Fundraising pitches should include certain common elements such as information about the team, the target market, and the product. In general, there are two ways to pitch: based off of potential or off of existing product traction. The biggest factors for attracting Series A fundraising are the team and the market. Pitch decks should be short (no more than 12 slides) with an appendix.
The size of the fund you pitch to should mirror the exit outcome you expect. For each investment, the VC needs to return about 1/3 of the value of their fund. It is not worth trying to raise money from a large fund that doesn’t match the size of the outcome you expect, since your incentives will not be aligned with the VC’s. It is worth pitching to a variety of funding sources (large VCs, angel investors, and strategic investment funds), since different types of sources will be interested in different types of markets at any given time. The advantage of getting funding from VCs is that they have reserves to provide additional cash if required.
In some ways VC is a job with a lot of authority but very little direct responsibility – arguably the opposite of product management! VC is not an industry, but a consortium of a few core decision makers managing a large amount of money. Each firm has developed its own culture, but overall VCs are all “hunters” psychologically. The odds of getting funding are low, but VCs tend to want to learn about all opportunities out there. VCs think about what advantage they have in investing in a given company over other VCs. Therefore, you should appear like “healthy prey” that the VC wants to chase, and demonstrate that you have attracted a lot of attention from funding sources. Before simply approaching a VC firm for a second meeting, try to find another source of funding, demonstrate a significant milestone, or demonstrate product traction. Remember that the entrepreneur’s greatest asset is the restricted opportunity for VCs to invest in the company.
As an entrepreneur, you should try to unearth the biases of the firms you are pitching to: is the VC focused on the team, the product or the market? VCs will be considering whether they like you and can work with you for the next several years: are you passionate and yet coachable? VCs often judge the fit around the entrepreneur’s vision and personality, more than tangible, objective criteria. The best way to approach VCs is through a trusted shared connection. It’s worth shooting high and approaching the managing director of the fund, and keeping the fundraising process short and intense to demonstrate interest within the VC community.

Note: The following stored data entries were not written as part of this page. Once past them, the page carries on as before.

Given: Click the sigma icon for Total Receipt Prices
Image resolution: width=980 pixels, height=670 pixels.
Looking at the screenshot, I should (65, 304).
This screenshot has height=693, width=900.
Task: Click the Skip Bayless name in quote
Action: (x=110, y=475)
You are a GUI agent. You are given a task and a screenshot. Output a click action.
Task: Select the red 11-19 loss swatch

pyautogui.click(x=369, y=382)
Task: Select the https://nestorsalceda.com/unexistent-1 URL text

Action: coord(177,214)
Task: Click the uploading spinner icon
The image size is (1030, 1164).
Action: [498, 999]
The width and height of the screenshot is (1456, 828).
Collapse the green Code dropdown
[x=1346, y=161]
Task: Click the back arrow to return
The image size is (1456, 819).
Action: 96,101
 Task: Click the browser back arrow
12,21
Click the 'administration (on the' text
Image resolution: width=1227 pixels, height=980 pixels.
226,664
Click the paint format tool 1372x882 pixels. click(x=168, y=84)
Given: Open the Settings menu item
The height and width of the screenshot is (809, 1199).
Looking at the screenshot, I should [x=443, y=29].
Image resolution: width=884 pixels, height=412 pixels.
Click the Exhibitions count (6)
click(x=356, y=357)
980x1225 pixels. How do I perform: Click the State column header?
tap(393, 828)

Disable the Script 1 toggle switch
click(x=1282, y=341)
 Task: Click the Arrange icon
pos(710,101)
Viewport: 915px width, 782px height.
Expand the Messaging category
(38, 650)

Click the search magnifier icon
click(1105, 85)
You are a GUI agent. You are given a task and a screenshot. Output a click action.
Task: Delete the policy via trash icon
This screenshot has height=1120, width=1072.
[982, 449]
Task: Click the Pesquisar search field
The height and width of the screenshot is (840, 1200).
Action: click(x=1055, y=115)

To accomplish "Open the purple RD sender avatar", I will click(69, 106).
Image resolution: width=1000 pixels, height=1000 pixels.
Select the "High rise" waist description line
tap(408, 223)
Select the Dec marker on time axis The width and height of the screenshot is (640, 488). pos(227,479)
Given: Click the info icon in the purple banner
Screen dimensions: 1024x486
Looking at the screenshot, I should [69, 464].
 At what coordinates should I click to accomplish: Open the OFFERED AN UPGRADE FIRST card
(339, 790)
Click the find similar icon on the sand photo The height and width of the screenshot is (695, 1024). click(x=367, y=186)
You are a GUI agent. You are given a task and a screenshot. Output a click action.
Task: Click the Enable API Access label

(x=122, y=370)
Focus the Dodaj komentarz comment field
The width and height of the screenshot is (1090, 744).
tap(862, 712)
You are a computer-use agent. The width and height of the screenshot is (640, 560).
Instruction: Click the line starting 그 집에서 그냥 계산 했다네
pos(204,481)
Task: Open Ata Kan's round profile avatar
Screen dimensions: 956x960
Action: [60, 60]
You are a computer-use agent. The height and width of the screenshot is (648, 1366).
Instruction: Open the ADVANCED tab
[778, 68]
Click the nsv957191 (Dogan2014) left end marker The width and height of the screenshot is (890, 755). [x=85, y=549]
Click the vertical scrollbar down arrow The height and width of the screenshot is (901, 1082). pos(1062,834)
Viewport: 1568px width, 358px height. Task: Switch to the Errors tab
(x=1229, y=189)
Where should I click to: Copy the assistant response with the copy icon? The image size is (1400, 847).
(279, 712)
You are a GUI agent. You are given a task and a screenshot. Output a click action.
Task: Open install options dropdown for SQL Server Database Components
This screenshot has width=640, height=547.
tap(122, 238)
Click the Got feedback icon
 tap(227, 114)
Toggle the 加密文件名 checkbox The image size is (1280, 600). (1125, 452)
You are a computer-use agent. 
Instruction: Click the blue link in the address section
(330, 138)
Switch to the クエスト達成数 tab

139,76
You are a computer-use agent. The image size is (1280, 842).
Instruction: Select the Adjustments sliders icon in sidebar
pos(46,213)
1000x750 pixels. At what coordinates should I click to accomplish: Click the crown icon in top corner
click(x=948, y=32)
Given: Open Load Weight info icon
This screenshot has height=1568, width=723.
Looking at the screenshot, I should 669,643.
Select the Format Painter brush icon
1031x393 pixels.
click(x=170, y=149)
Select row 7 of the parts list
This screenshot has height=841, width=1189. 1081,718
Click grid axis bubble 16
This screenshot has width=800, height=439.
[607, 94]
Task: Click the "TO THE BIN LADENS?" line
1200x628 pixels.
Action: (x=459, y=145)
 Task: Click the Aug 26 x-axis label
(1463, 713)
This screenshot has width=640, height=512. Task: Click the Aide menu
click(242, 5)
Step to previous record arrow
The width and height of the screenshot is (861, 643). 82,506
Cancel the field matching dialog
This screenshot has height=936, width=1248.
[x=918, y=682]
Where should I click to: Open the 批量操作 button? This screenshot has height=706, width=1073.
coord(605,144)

In Series A funding, the valuation is a function of the ownership needs of the VC and the amount of capital the company needs (typically for the next 18 months) – not anything having to do with the intrinsic value of the company. For Series B funding, the company will be valued based on its results and typically need to have a step up (ideally 3x) from the Series A valuation. As part of understanding the term sheet, one should be aware that the employee pool usually comes out of the founders’ share of company. Other funding terms that entrepreneurs should pay attention to include vesting schedules; board composition and control; terms for paying back the investors (liquidation preferences); and rights the VC has to sell stock at the same price as the founders.
Finally, Mr. Belani recommended that if you’re interested in becoming venture capitalist, act as if you’re fundraising: attract the VC’s interest by knocking on a lot of doors, but not get attached to any one opportunity. Demonstrate interest by sharing reports and analysis with the firm. The best way in is to become a successful entrepreneur and become a VC later on!